Scarlet days and days of gold followed fast one upon the other; Saco Water flowing between quiet woodlands that were turning red and russet and brown, and now plunging through rocky banks all blazing with crimson.

Waitstill Baxter went as often as she could to the Boynton farm, though never when Ivory was at home, and the affection between the younger and the older woman grew closer and closer, so that it almost broke Waitstill's heart to leave the fragile creature, when her presence seemed to bring such complete peace and joy.

“No one ever clung to me so before,” she often thought as she was hurrying across the fields after one of her half-hour visits. “But the end must come before long. Ivory does not realize it yet, nor Rodman, but it seems as if she could never survive the long winter. Thanksgiving Day is drawing nearer and nearer, and how little I am able to do for a single creature, to prove to God that I am grateful for my existence! I could, if only I were free, make such a merry day for Patty and Mark and their young friends. Oh! what joy if father were a man who would let me set a bountiful table in our great kitchen; would sit at the head and say grace, and we could bow our heads over the cloth, a united family! Or, if I had done my duty in my home and could go to that other where I am so needed—go with my father's blessing! If only I could live in that sad little house and brighten it! I would trim the rooms with evergreen and creeping-Jenny; I would put scarlet alder berries and white ever-lastings and blue fringed gentians in the vases! I would put the last bright autumn leaves near Mrs. Boynton's bed and set out a tray with a damask napkin and the best of my cooking; then I would go out to the back door where the woodbine hangs like a red waterfall and blow the dinner-horn for my men down in the harvest-field! All the woman in me is wasting, wasting! Oh! my dear, dear man, how I long for him! Oh! my own dear man, my helpmate, shall I ever live by his side? I love him, I want him, I need him! And my dear little unmothered, unfathered boy, how happy I could make him!

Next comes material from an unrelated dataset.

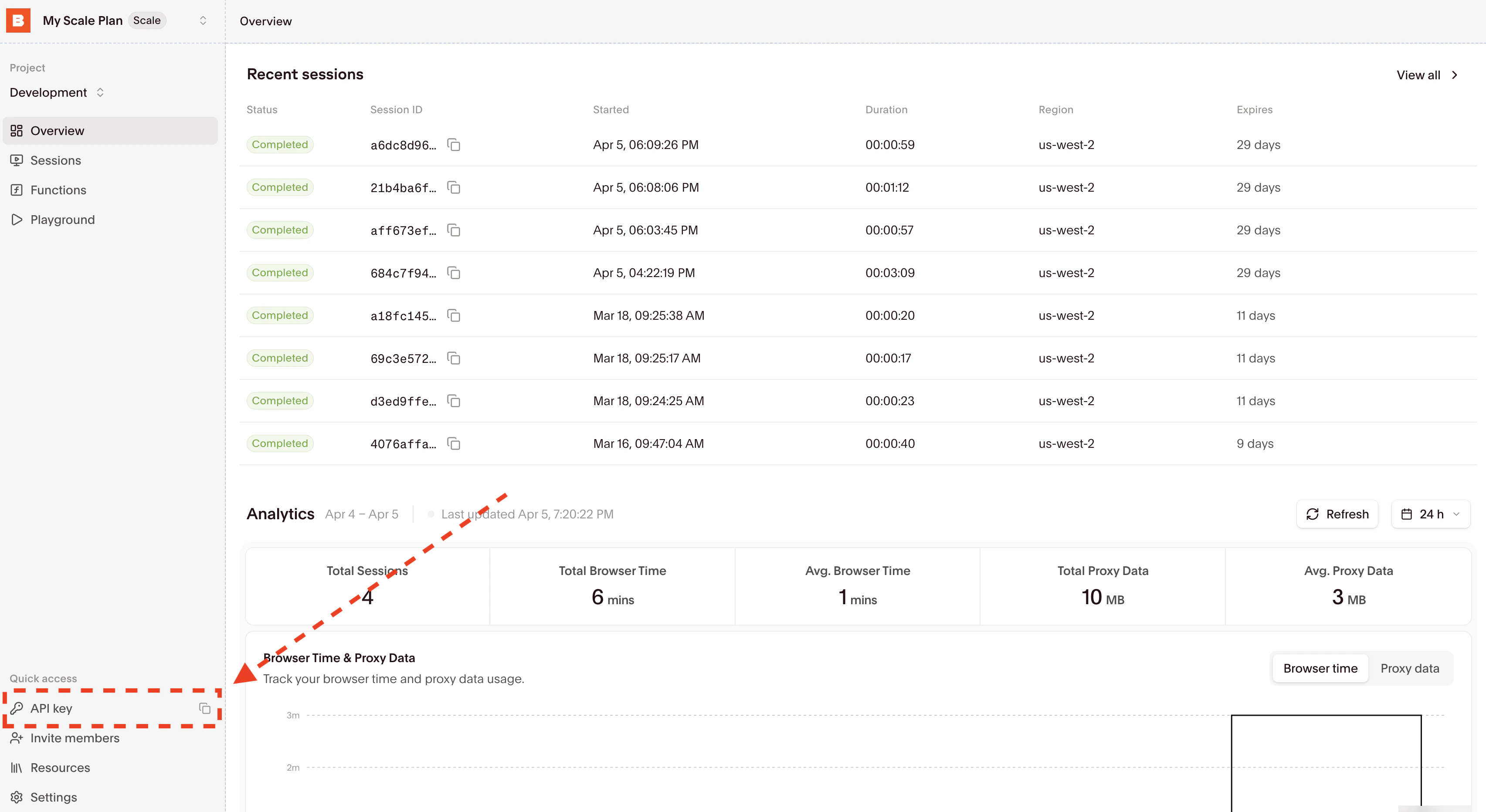Refresh the analytics data

1337,514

How I should love to cook and sew for them all and wrap them in comfort! How I should love to smooth my dear mother's last days,—for she is my mother, in spirit, in affection, in desire, and in being Ivory's!”

Waitstill's longing, her discouragement, her helplessness, overcame her wholly, and she flung herself down under a tree in the pasture in a very passion of sobbing, a luxury in which she could seldom afford to indulge herself. The luxury was short-lived, for in five minutes she heard Rodman's voice, and heard him running to meet her as he often did when she came to their house or went away from it, dogging her footsteps or Patty's whenever or wherever he could waylay them.

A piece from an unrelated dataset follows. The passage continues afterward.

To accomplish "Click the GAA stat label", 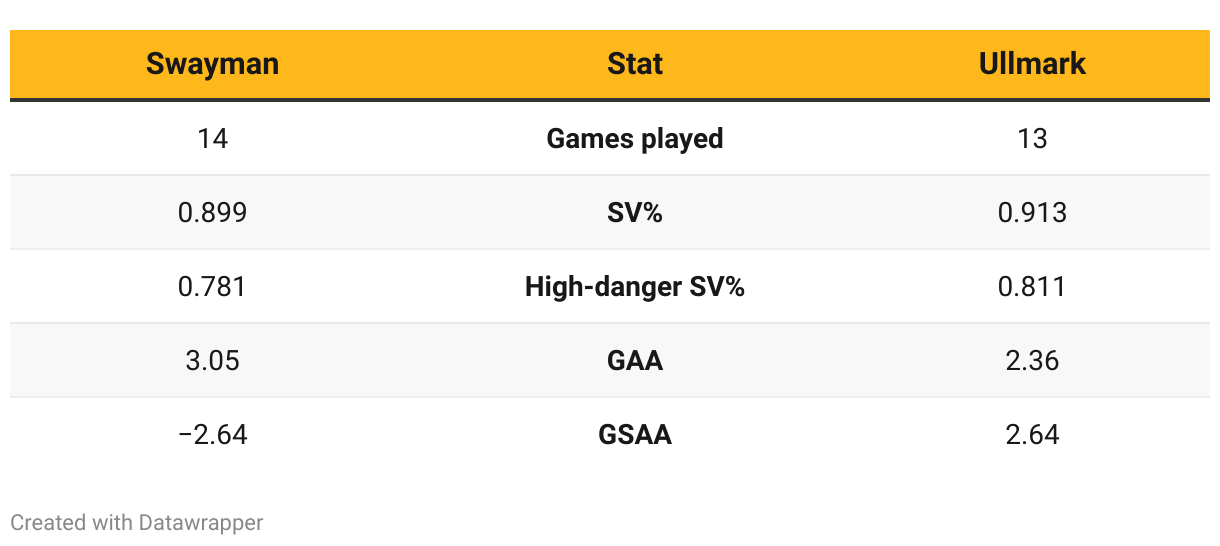I will [635, 360].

“Why, my dear, dear Waity, did you tumble and hurt yourself?” the boy cried.

“Yes, dreadfully, but I'm better now, so walk along with me and tell me the news, Rod.”

“There isn't much news. Ivory told you I'd left school and am studying at home? He helps me evenings and I'm 'way ahead of the class.”

“No, Ivory didn't tell me. I haven't seen him lately.”

“I said if the big brother kept school, the little brother ought to keep house,” laughed the boy.